Inaccessible

Corinne Hoex,

Chaque incision, chaque brûlure est une parole imprononçable. Chacune de ses blessures est un langage inaccessible. Un motif harcelant qu’elle traque au fond de sa douleur, répétant furieusement toujours la même phrase, le même fragment de phrase, la même bribe incomplète et qui la dévaste, cherchant à retrouver le sens, le texte indéchiffrable qu’elle veut que son corps dise.

Dès que nous sommes seules, sa main le cherche dans sa trousse, entre les stylos, les crayons, les gommes. Ses doigts le reconnaissent. C’est un cutter. Un banal cutter. Pour elle, un allié. Un complice. Un sauveur.

Elle se lacère les mains, les bras, les cuisses. Il arrive qu’elle se scarifie le pourtour du genou. Ou elle prélève consciencieusement la totalité d’un ongle à ras de la cuticule. Elle assiste sans ciller au jaillissement de son sang.

Dans sa trousse il y a aussi le briquet. Elle s’enfonce une cigarette allumée dans le bras. Pendant qu’elle appuie, je sens l’odeur de la chair qui rôtit, mais elle garde les dents serrées. Sans proférer la moindre plainte.

Je suis sa voisine de classe. Elle me parle peu. Elle ne se confie pas. Il y a seulement ce hurlement incessant de son corps. Je sais sous les manches du pull les meurtrissures serties dans la chair blanche. Les pétales noirs qui fleurissent. Les dômes boursouflés sous lesquels bourgeonne une vie étrange. Ils mûrissent. Ils éclosent. Dès qu’ils commencent à se flétrir, elle les triture. Elle dispose dans sa trousse d’un arsenal d’aiguilles qu’elle enfonce au centre des plaies, là où se tisse le satin rose d’une cicatrice. Ainsi qu’on envoûte. Ainsi qu’on tisonne le feu.

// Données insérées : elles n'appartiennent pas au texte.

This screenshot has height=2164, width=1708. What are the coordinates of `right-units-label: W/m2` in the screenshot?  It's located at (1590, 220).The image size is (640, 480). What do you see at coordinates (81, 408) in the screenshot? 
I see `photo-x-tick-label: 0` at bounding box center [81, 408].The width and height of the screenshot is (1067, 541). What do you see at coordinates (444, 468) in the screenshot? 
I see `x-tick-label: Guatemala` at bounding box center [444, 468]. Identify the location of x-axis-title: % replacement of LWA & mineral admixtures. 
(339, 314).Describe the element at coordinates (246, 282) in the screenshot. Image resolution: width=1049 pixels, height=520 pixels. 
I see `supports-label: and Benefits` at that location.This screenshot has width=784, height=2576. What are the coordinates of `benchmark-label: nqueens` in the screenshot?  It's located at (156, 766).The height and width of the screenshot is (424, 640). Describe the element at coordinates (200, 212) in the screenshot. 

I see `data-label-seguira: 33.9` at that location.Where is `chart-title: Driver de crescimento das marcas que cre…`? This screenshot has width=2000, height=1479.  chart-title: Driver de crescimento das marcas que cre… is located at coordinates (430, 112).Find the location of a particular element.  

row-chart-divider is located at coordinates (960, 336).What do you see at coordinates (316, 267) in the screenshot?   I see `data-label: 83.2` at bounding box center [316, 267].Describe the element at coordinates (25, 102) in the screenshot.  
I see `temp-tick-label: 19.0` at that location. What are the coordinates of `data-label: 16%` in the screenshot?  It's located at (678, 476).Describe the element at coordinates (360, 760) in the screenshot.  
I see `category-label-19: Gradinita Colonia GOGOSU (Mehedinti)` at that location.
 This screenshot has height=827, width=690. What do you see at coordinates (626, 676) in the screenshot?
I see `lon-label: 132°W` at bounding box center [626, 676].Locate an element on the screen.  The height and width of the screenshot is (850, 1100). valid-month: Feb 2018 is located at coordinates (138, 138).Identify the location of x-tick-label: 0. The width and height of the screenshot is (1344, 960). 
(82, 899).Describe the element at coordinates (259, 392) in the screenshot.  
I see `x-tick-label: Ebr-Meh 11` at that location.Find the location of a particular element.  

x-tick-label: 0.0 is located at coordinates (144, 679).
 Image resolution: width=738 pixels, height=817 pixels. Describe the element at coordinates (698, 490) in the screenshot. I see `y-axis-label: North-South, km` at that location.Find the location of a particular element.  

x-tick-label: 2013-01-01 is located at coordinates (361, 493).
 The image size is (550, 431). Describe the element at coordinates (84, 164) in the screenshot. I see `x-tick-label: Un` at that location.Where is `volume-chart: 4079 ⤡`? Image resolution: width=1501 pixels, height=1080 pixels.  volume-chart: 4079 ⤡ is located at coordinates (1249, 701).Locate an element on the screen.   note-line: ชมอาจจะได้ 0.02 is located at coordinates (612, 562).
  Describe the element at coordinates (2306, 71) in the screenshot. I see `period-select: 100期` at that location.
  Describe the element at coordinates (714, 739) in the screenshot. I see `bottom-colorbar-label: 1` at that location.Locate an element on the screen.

Sa peau, il lui faut la pousser à bout, l’exténuer, la traverser. Fendre la paroi trop étanche qui enferme sa vie profonde. Sa chair appelle la brûlure et la lame comme la visite d’un ange de flammes, d’un démon tranchant qui la désigneraient. Elle ne peut tolérer un épiderme lisse, sans accident et sans désir. Il est nécessaire qu’elle le marque de cette sorte d’écriture. Cette monstrueuse calligraphie. Ces messages torturés. Ces appels terrifiants impossibles à entendre.

Je ne suis pas son amie. Ses blessures sont ses seules amies. Parfois, pendant le cours, je la vois poser la bouche sur l’une d’elles, y appuyer les lèvres comme pour puiser à une source. Goûter sa saveur souterraine. Je ne suis que son témoin. À côté d’elle dans le silence. Dans le secret. Ma présence ne lui est rien. Mes questions demeurent sans réponse. Le visage indifférent, elle poursuit ses cruautés maniaques comme si personne n’était près d’elle. Elle est seule. À l’écart du monde. Séparée des autres. Coupée des sentiments. Elle se coupe là où elle est coupée. Les mains. Les bras. Ce qui sert à tenir. À étreindre. Et jamais je ne l’entends gémir. Jamais je ne la vois pleurer.